Eduardo Rothe
Abogado
En una República “pluscuanimperfecta” como la que vive nuestra Argentina, por más que se firme y se afirme que el Poder Judicial ha dicho ya su última palabra por intermedio de la Corte Suprema de Justicia de la Nación, el debate en torno a la condena por corrupción de Cristina Fernández de Kirchner en modo alguno puede considerarse saldado de modo definitivo, en abundante medida porque ese mismísimo Poder Judicial -en todas sus manifestaciones constitucionales: federal y provincial, instancias inferiores y superiores- adolece de una profunda crisis de legitimidad.
En su fallo de esta semana la Corte ha declarado, en términos formalmente inobjetables, que Cristina Fernández de Kirchner ha sido condenada por jueces designados legalmente y que ellos la han juzgado conforme a las leyes penales sancionadas por el Congreso de la Nación, en un proceso a lo largo del cual ella tuvo amplia posibilidad de defenderse con intervención de los abogados de su confianza que libremente eligió.
Pero el asunto sobre el que propongo reflexionar no es ese.
Como en un Boca – River, casi la totalidad de la ciudadanía se fragmenta binariamente entre los que, sin deferencia alguna a la autoridad formal y sustancial de quien lo ha dictado, celebran o despotrican respecto del fallo con sustento exclusivo en la simpatía o antipatía política que genera la condenada, aunque lo nieguen levantando pancartas principistas. Ni los que celebran son más republicanos que los que despotrican, ni éstos son más democráticos que aquéllos.
El asunto, a mi juicio, es este otro. Sin un Poder Judicial cuyas decisiones sean, más allá de la legalidad formal, republicanamente legítimas, jamás se cumplirá la misión que justifica su existencia: poner fin de un modo pacífico y definitivo a los conflictos que irremediablemente genera la vida en sociedad, en todos los órdenes imaginables.
Magistratura
La construcción de una República en la que la libertad verdaderamente avance exige, entonces, preocuparse menos por el maniqueísmo del Boca – River y más por la conformación de una magistratura robusta, independiente e imparcial, cuyas decisiones, antes que vanamente acatadas, sean respetadas porque son la expresión de jueces, camaristas y cortesanos quienes, aun con error, no pueden ser sospechados de dependencia y parcialidad. Lijo, no; para decirlo en un eslogan.
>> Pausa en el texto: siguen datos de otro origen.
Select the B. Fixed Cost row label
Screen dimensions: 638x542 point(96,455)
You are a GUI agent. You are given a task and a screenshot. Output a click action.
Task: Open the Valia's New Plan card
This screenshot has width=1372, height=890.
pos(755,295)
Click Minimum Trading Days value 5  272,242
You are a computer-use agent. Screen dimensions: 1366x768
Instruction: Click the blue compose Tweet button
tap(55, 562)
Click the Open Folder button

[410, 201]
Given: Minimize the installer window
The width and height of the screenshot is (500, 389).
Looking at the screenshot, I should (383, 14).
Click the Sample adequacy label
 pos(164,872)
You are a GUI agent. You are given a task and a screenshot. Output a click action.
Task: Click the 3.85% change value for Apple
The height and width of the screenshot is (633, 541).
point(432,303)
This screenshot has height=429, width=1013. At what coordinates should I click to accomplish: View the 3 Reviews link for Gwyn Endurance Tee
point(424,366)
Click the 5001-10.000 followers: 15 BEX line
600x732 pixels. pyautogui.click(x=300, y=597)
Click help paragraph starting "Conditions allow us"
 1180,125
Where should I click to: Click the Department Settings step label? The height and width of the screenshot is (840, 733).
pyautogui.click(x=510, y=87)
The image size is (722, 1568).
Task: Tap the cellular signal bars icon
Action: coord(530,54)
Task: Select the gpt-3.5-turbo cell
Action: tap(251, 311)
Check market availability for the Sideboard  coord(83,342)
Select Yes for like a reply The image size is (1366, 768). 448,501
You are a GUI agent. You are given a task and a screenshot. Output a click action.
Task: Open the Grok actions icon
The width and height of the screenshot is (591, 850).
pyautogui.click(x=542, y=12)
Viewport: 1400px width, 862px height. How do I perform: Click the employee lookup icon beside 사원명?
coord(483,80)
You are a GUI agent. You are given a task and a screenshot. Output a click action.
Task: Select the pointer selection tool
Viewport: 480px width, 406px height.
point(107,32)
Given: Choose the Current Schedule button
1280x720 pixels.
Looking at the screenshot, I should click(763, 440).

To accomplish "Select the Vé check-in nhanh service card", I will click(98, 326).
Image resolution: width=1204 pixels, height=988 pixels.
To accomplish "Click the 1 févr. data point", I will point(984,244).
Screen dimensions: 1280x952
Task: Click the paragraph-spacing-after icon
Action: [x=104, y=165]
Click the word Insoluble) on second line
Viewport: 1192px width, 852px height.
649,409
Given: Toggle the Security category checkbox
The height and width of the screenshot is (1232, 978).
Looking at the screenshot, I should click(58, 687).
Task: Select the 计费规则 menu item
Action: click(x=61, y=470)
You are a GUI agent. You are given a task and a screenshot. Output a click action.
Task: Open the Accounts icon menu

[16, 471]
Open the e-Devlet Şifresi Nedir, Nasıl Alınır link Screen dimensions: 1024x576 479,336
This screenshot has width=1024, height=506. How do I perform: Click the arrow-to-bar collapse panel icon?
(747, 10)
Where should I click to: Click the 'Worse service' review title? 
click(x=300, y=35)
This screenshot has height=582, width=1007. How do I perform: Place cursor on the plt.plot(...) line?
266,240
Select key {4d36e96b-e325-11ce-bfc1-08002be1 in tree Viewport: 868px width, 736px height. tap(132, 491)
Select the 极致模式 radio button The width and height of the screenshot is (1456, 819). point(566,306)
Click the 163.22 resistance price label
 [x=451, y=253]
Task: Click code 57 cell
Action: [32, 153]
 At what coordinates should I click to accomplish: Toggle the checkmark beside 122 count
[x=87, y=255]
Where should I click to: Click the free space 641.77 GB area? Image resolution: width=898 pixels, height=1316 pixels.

En esa construcción es crucial, de una vez y para siempre, cumplir con la Constitución Nacional, cuando en su artículo 118 ordena la implementación del juicio por jurados para el juzgamiento de los asuntos de naturaleza criminal. Guste o no, es una manda que, no por postergada, deja de ser imperativa en orden a dotar de legitimidad a las decisiones en las que esté en juego la aplicación del Código Penal. Aunque al final se opte por Barrabás y no por Jesús.
Esto, desde la perspectiva del derecho positivo, es en extremo necesario, aunque claramente incompleto.
Vista la cuestión desde el plano de la más cruda condición humana, la legitimidad a la que apunto requiere de una muy especial toma de conciencia por parte de la ciudadanía. Exige que asumamos la intrínseca imperfección inherente a todo juzgamiento del comportamiento atribuido a un semejante, por reprochable y evidente que ese comportamiento sea. Tomando prestadas palabras ajenas, requiere que hagamos carne la idea de que, por más próximo que esté en relación a su desiderátum, el Poder Judicial de un estado constitucional y democrático de derecho no hace justicia y menos cruzadas por la justicia, al grado de que es una exageración de la semántica emplear la palabra “justicia” como sinónimo del Poder Judicial: la jurisdicción, cuyo ejercicio compete a este Poder, es simplemente una función pública más, aquella dispuesta para resolver controversias judiciales según una interpretación normativa plausible para aplicar a los hechos legalmente probados. Nada más (nada menos).
Tratemos de pensar profundo. Mientras el debate público se agote deportivamente en celebrar fallos como goles o en negarlos como trampas, la República seguirá siendo un proyecto trunco, una promesa permanentemente postergada.